Fig. 1.

USP35 is an active and promiscuous DUB. (A) Upper panel, organisation of USP35 transcripts encoding isoforms presented in this study. Orange and grey boxes represent exons and non-coding regions, respectively. Exon numbers are given. Lower panel, domain organisation of USP35 isoforms. The USP domain of USP35 is shown together with catalytic Cys450 and an unstructured insertion spanning residues 604–753. The HEAT repeat motif is predicted based on the crystal structure of the N-terminus of a related protein, USP38 (PDB: 4RXX).
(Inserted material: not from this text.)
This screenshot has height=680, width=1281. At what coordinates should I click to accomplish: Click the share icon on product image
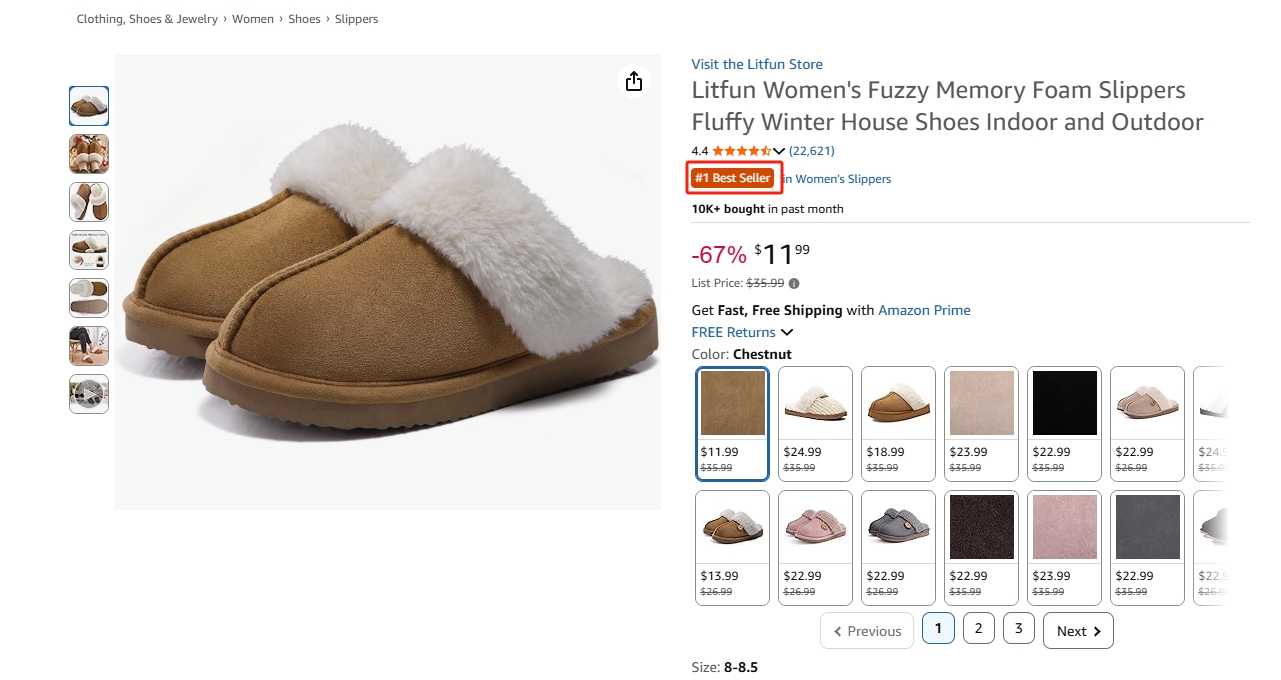633,81
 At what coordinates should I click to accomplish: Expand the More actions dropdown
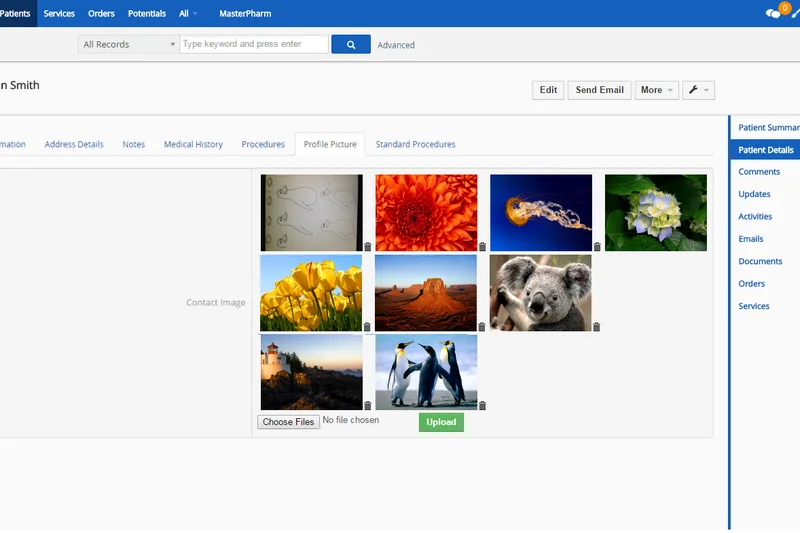pyautogui.click(x=656, y=90)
Protein regions used to generate anti-USP35 antibodies are indicated. Uniprot accession numbers of each isoform are shown on the left. (B) Purified recombinant full-length human USP35 (375 nM) was incubated with tetraubiquitins of defined linkage types (733 nM) at 37°C for the indicated times. Reactions were resolved by SDS-PAGE followed by silver staining of the gel. (C) Crystal structure of the fragment of human USP35 (residues 423–944) lacking the insertion region (residues 604–753) and complexed with ubiquitin is presented. The subdomains thumb, palm and fingers are shown in beige, light pink and yellow, respectively, whereas the non-covalently bound distal ubiquitin is in green. The dashed line has been used to show the disordered regions. The co-ordinated zinc can be seen as a black sphere in the finger subdomain. A potential binding site of proximal ubiquitin is indicated. Close up views show the catalytic centre and selected residues mediating USP35–ubiquitin interactions.